The Rs.5,000-crore impairment charge will be reflected in the fourth-quarter earnings of the company that are due to be released on 20 May. According to a Bloomberg survey of 19 analysts, the company is expected to report a net profit of Rs.203.9 crore.
“The review was undertaken taking into account the external economic environment and macro-economic conditions in each geography of operation, the underlying demand-supply imbalance facing the global steel industry, significant volatility in iron ore and coal prices in the last 12 months and the current view of long-term forecast of steel and its raw material prices,” the company said in a statement.
The company said it had undertaken a non-cash impairment charge ofRs.1,577 crore in the first quarter of 2014-15 towards its investment in the Mozambique coal project.
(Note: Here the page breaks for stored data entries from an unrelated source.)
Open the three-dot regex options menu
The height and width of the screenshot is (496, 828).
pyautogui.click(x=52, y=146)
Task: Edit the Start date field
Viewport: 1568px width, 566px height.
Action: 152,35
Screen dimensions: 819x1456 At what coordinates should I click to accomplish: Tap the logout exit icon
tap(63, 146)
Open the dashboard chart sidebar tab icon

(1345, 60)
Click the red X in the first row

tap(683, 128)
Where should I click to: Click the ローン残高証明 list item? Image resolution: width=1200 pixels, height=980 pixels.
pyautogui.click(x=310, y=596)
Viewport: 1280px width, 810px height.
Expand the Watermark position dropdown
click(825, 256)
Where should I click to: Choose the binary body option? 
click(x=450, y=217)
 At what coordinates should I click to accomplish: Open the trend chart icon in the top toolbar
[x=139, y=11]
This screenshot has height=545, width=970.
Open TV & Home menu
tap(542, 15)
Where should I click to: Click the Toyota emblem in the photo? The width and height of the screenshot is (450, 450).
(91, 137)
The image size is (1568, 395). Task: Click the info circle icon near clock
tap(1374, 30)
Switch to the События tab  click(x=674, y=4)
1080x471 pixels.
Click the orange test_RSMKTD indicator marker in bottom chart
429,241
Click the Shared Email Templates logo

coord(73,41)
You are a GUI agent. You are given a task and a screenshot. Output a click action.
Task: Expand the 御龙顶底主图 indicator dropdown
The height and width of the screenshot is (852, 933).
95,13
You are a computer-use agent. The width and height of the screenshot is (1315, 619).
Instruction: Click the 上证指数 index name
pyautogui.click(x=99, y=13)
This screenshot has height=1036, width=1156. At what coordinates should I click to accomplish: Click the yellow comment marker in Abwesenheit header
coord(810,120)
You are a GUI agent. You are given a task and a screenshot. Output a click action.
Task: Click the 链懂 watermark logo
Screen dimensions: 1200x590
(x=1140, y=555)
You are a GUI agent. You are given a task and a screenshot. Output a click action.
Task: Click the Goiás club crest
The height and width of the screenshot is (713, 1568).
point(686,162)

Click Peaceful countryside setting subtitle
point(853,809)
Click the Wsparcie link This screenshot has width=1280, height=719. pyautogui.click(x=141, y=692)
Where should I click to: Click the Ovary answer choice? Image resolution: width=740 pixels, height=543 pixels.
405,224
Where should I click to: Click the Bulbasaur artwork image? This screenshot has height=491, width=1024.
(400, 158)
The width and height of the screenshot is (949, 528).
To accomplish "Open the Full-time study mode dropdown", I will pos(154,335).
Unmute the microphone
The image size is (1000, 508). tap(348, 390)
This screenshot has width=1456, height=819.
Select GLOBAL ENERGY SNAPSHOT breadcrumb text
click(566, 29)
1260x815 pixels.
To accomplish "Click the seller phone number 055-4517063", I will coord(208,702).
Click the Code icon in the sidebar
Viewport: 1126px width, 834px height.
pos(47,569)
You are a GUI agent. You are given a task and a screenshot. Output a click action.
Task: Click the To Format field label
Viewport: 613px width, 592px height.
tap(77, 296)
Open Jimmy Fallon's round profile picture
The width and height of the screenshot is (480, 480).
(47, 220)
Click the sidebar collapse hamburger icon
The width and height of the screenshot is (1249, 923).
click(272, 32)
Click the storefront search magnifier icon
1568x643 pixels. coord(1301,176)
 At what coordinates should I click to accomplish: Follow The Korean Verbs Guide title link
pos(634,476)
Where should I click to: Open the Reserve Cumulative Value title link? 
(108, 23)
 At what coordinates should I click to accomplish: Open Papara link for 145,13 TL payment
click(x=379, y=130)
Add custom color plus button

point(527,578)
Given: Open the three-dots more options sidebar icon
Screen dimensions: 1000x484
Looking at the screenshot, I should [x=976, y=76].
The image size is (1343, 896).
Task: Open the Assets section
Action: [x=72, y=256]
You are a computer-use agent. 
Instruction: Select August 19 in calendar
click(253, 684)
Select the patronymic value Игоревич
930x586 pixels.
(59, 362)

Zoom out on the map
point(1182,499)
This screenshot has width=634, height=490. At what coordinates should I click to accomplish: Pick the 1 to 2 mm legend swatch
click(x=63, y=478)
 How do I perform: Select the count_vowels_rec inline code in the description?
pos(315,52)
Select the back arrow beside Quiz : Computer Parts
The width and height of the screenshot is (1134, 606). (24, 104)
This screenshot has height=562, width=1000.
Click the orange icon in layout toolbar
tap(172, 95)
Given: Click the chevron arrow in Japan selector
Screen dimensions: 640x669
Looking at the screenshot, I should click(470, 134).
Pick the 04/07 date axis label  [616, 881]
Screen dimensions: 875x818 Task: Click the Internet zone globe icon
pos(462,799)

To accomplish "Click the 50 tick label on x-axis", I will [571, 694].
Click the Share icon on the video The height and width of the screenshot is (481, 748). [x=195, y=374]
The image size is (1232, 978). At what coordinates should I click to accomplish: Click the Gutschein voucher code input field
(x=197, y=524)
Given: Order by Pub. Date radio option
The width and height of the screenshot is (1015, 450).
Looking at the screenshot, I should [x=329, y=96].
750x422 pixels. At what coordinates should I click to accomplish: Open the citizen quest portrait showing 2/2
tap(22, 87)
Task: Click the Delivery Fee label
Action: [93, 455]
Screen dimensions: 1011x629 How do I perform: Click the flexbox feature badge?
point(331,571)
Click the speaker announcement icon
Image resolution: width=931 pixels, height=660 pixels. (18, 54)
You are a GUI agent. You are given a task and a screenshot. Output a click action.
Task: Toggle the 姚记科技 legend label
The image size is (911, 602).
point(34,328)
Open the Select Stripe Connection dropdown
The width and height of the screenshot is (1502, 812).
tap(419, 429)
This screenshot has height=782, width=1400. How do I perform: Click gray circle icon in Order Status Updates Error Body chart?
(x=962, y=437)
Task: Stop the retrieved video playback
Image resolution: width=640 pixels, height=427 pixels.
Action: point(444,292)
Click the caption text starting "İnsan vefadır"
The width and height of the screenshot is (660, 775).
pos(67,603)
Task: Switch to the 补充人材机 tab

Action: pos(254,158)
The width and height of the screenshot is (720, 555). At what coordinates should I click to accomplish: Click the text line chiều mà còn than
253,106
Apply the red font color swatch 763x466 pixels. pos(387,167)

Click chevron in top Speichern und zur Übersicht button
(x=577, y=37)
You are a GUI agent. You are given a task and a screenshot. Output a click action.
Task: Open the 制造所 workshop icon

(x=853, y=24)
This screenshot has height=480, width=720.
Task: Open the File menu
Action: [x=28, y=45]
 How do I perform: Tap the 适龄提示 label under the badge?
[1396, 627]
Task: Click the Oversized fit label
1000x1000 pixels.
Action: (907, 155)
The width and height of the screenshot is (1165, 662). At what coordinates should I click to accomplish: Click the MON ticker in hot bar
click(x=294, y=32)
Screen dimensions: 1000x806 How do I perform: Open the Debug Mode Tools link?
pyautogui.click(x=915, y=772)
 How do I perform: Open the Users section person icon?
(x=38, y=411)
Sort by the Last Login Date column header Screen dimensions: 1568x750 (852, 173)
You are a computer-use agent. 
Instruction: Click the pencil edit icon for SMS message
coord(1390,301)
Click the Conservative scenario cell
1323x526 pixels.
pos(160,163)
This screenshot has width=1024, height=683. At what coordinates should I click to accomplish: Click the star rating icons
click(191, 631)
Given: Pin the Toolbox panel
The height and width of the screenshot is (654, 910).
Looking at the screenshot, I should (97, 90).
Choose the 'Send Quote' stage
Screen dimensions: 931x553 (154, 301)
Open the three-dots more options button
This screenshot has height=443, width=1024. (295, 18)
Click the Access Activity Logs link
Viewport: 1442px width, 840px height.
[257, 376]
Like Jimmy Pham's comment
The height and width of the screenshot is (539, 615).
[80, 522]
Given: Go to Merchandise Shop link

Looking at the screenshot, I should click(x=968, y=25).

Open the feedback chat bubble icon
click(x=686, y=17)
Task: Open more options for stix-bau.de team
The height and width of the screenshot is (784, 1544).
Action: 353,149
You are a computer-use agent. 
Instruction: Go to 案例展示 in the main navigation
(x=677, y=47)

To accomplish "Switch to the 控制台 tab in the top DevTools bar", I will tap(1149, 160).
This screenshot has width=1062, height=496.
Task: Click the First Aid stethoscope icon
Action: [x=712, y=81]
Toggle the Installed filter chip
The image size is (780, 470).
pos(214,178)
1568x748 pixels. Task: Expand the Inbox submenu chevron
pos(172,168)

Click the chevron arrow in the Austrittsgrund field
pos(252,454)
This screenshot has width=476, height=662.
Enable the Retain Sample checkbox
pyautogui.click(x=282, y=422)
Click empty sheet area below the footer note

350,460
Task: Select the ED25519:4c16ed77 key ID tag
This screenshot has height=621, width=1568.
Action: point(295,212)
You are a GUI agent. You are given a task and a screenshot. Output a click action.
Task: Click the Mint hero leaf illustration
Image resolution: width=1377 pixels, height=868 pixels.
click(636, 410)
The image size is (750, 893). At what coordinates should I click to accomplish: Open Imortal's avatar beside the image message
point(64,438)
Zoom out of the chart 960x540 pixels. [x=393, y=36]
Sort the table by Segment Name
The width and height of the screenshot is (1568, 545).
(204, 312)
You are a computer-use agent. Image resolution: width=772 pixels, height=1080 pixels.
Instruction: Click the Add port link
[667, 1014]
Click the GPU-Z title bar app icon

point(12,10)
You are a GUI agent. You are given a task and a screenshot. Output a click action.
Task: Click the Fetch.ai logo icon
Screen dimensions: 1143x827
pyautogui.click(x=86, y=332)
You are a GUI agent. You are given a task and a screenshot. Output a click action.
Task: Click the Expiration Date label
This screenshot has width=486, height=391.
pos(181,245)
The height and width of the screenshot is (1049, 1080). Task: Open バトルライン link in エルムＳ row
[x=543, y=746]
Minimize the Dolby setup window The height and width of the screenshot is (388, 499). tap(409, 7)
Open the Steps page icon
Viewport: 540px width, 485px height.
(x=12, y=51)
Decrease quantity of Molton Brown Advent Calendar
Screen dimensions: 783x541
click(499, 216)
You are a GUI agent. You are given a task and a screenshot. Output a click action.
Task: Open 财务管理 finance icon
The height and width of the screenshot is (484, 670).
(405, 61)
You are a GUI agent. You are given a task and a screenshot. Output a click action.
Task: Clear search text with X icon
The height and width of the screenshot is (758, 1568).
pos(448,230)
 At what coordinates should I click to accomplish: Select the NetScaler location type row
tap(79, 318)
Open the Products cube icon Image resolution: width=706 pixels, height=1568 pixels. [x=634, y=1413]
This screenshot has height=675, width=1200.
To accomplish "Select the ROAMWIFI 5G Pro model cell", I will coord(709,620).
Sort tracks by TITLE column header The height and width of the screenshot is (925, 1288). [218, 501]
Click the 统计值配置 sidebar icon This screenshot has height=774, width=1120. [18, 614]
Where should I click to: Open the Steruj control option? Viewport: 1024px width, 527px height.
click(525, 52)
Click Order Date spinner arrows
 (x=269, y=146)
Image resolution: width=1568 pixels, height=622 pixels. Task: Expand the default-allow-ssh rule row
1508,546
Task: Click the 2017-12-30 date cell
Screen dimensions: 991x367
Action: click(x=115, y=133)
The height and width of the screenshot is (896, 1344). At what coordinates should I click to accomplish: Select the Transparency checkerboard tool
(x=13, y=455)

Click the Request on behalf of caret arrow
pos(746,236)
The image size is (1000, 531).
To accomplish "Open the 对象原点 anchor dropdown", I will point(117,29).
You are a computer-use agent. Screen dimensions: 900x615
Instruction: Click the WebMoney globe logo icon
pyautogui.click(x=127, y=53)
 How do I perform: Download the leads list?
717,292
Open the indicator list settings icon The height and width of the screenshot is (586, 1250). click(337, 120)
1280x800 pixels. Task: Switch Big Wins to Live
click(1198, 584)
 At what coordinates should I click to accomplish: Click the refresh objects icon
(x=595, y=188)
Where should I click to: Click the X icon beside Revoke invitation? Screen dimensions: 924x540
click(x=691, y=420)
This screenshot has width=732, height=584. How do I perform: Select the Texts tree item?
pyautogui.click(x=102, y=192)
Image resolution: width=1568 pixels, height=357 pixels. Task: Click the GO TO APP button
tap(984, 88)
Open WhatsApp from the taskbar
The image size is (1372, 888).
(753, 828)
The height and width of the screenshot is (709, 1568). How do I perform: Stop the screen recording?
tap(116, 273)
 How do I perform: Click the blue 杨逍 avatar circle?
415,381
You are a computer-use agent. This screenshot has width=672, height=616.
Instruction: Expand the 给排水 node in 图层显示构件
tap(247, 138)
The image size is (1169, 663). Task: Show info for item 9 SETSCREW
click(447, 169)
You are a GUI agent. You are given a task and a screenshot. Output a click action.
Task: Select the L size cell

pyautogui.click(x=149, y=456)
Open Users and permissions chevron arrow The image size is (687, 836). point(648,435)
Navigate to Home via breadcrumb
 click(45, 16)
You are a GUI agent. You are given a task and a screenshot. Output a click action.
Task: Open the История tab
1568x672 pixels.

As such, the total impairment charge for 2014-15 would be around Rs.6,500 crore in the consolidated financial results, the company said.
Analysts say the writedown is an indication that Tata Steel is now inching close to a deal to sell its long-products business in the UK, which it had been contemplating for a long time.
“The writeoff, which largely refers to the long-products business of the company’s UK operations, looks like an exercise to bring the business to its right value. The company had maintained that the outlook for the long-products business is not robust at least for the next two years and it has been planning a sell-off for at least the last two quarters,” said an analyst with a domestic brokerage. He did not wish to be named because of company policy.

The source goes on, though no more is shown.